For this reason, WGNRR decided to change the focus of the campaign. It recognised that maternal mortality and morbidity remains a major problem, and that many groups will continue to work around these issues. But, for the next period, the International Day of Action campaign targeted those international and regional mechanisms operating to decrease both access of women to quality health care and diminish the rights which enable them to demand such access.
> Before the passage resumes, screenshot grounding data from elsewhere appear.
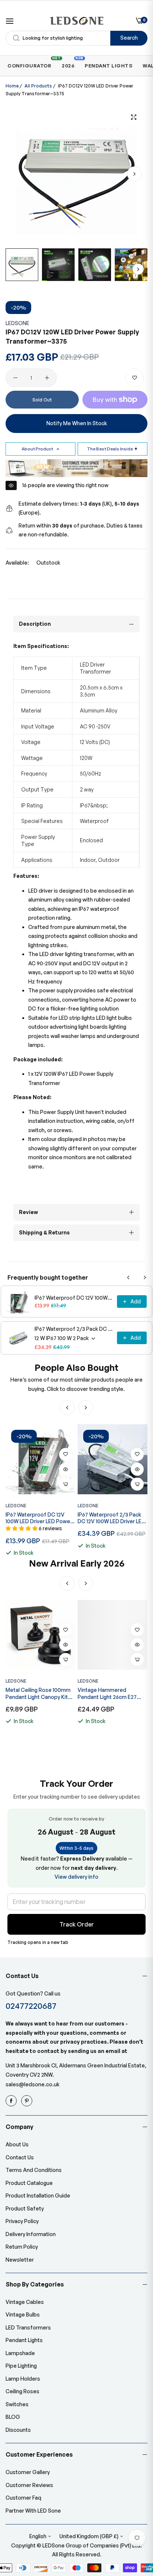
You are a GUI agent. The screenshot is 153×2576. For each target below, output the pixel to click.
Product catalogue (29, 2183)
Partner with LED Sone (33, 2510)
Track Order (76, 1924)
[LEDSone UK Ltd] (77, 21)
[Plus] (46, 378)
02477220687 (31, 2006)
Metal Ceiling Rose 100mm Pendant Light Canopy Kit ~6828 (38, 1693)
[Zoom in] (133, 117)
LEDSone (17, 323)
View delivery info (76, 1877)
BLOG (13, 2417)
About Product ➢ (41, 449)
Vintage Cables (25, 2302)
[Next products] (145, 1277)
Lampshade (20, 2353)
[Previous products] (128, 1277)
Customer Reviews (29, 2485)
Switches (17, 2404)
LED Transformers (28, 2327)
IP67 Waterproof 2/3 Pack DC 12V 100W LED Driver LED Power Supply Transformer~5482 (74, 1329)
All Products (38, 86)
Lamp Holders (23, 2378)
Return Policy (22, 2246)
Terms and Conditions (34, 2170)
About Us (17, 2144)
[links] (12, 2100)
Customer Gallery (28, 2472)
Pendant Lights (24, 2340)
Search (129, 37)
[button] (134, 173)
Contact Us (20, 2157)
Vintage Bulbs (23, 2314)
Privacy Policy (22, 2221)
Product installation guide (38, 2195)
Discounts (18, 2430)
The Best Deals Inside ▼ (112, 449)
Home (12, 86)
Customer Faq (23, 2497)
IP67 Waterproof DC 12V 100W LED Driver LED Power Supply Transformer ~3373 (74, 1297)
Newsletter (20, 2259)
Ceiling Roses (22, 2391)
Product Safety (25, 2208)
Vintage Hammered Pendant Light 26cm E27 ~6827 (107, 1693)
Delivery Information (31, 2234)
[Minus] (15, 378)
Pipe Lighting (21, 2365)
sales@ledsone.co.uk (32, 2084)
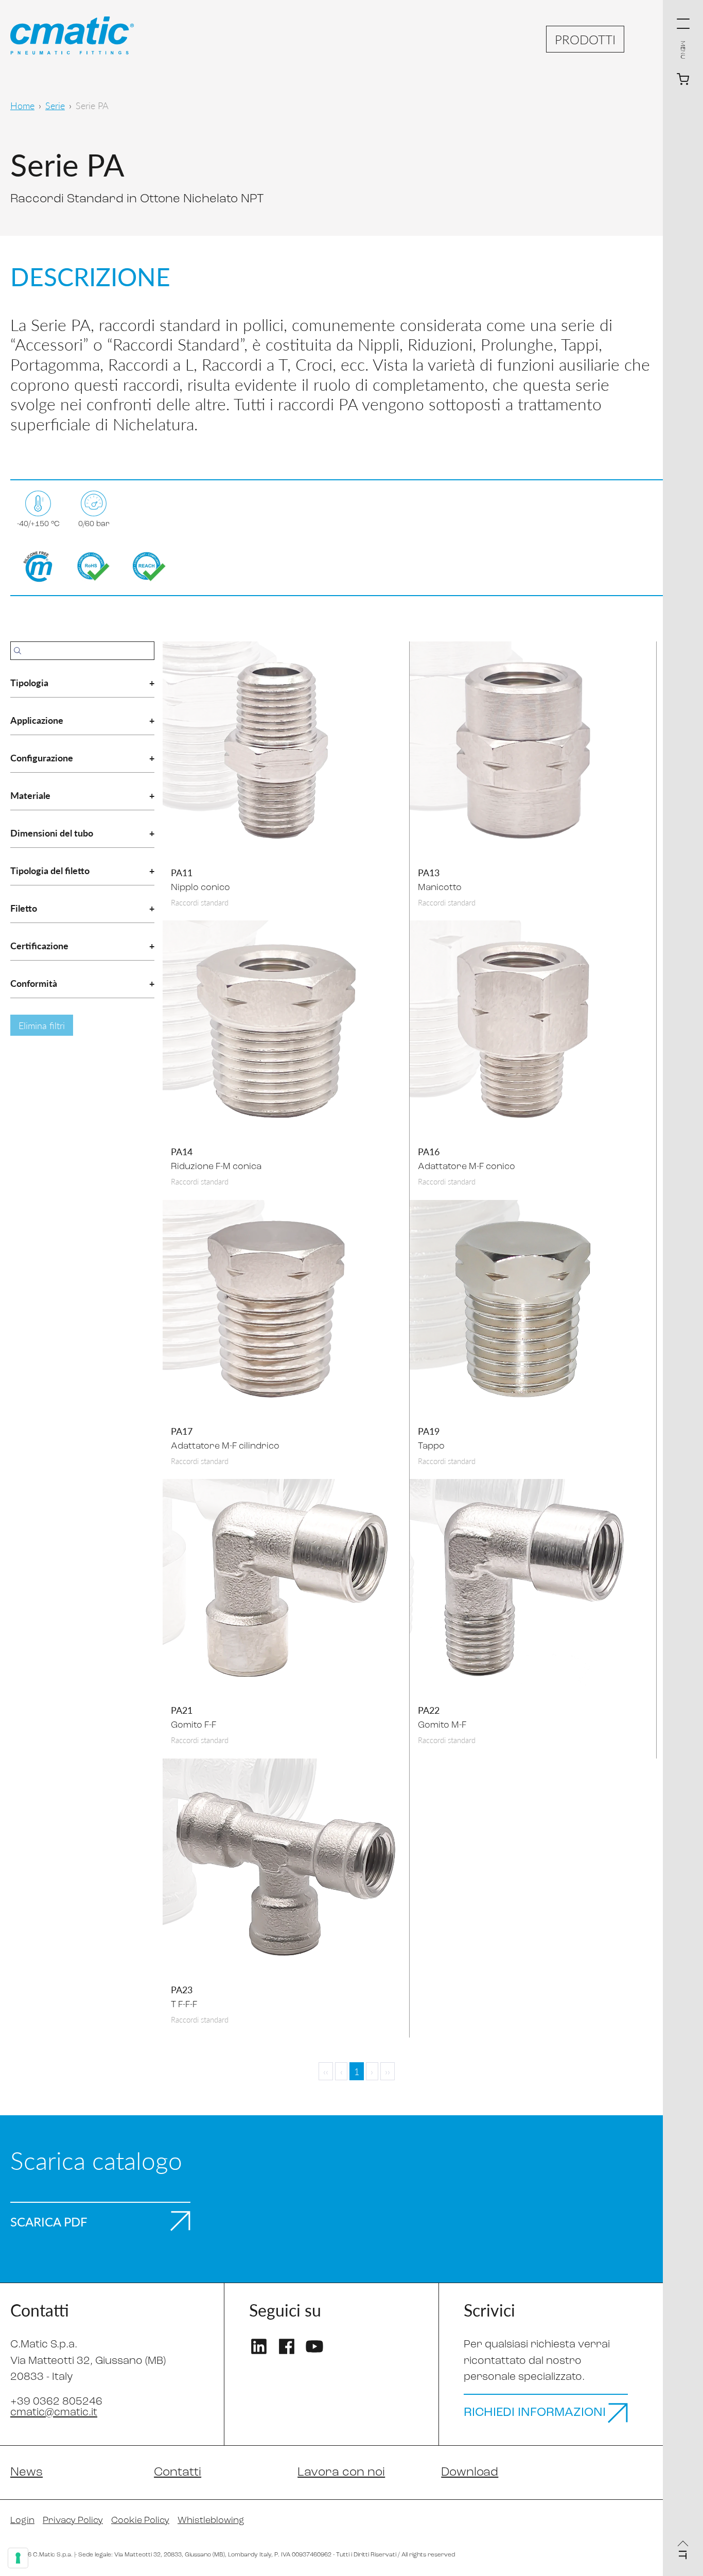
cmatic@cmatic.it (53, 2412)
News (26, 2472)
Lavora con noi (341, 2472)
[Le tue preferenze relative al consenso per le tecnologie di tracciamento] (18, 2558)
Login (22, 2521)
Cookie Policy (140, 2521)
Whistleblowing (211, 2521)
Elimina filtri (42, 1025)
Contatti (177, 2472)
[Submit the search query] (17, 651)
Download (469, 2472)
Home (22, 105)
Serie (55, 105)
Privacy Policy (73, 2521)
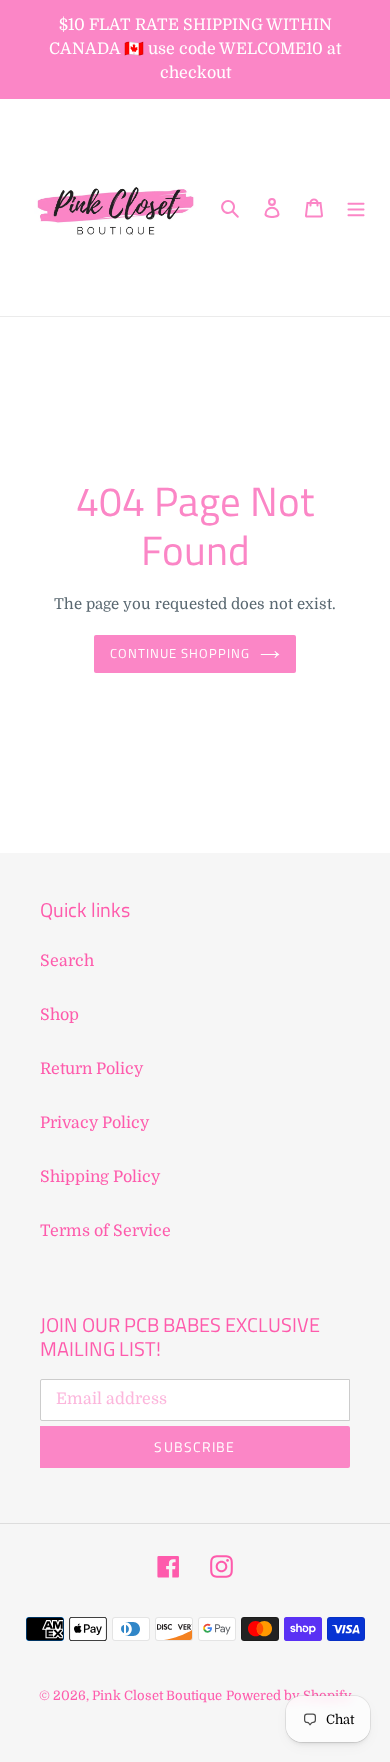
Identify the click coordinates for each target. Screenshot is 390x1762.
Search (67, 961)
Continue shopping (180, 653)
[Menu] (356, 208)
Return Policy (91, 1069)
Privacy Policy (94, 1123)
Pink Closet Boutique (157, 1695)
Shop (59, 1015)
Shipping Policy (100, 1177)
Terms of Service (105, 1231)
From 2003-2007, the Women’s Access to Health Campaign (WAHC) was launched together with the People’s Health Movement (PHM). This campaign sent out an annual Call for Action on a key aspect of women’s health. Women will be able to achieve social equality only if they can have access to proper health care, reproductive and sexual rights and reproductive options, and freedom from sexual violence. The WAHC is presently closed and under evaluation. Despite the considerable difficulty it takes to overcome obstacles that prevent abortion from being considered a reproductive right, such as the criminalisalisation of abortion, global trends are towards increasing access, safety, and legality - however uneven the progress.

In 2007, several members mentioned their difficulties in using the Call for Action materials because the simple mention of the word “abortion” was taboo. On the other hand, in a regional consultation meeting organised in Nicaragua in November 2007, WGNRR members came up with a position statement that strongly condemned the new penal code of Nicaragua that criminalises abortion (including therapeutic abortion). Strategies suggested included an open debate on the maternal deaths resulting from unsafe abortions.

Its new strategic plan includes organising an abortion advocacy institute.

A Rich Harvest

In 2008, WGNRR will set a new campaign method. Based on past experiences, and with inputs from present members, WGNRR campaigns will be initiated while specific concerns of WGNRR members will be integrated into existing campaigns. One other aspect of its new strategic plan includes organising an abortion advocacy institute. This idea was conceived in the 2005 International Women’s Health Meeting. Interest in it was re-affirmed at the 2007 global safe abortion conference in London.

Tactics and strategic approaches will be exchanged between members who have experience as trainors and members who need to learn from the experiences as students. Linkages with diverse stakeholders working in the abortion domain will be set up through the strategic alliances. This new initiative will allow WGNRR to play an important role in the ongoing fight for universal access to safe, legal abortion globally!

Aika van der Kleij is presently the Coordinator of WGNRR since February 2007. She is asked to assure the transition of WGNRR and set up structures to position WGNRR, while it works to become a more participatory and active network based in the Global South. Aika studied International Law with a specific focus on Women’s Rights at the University of Amsterdam, University of Fort Hare in South Africa, Université Paris I in Paris. Her past work experience is with Oxfam Novib, UNDP, and the Center for International Legal Cooperation.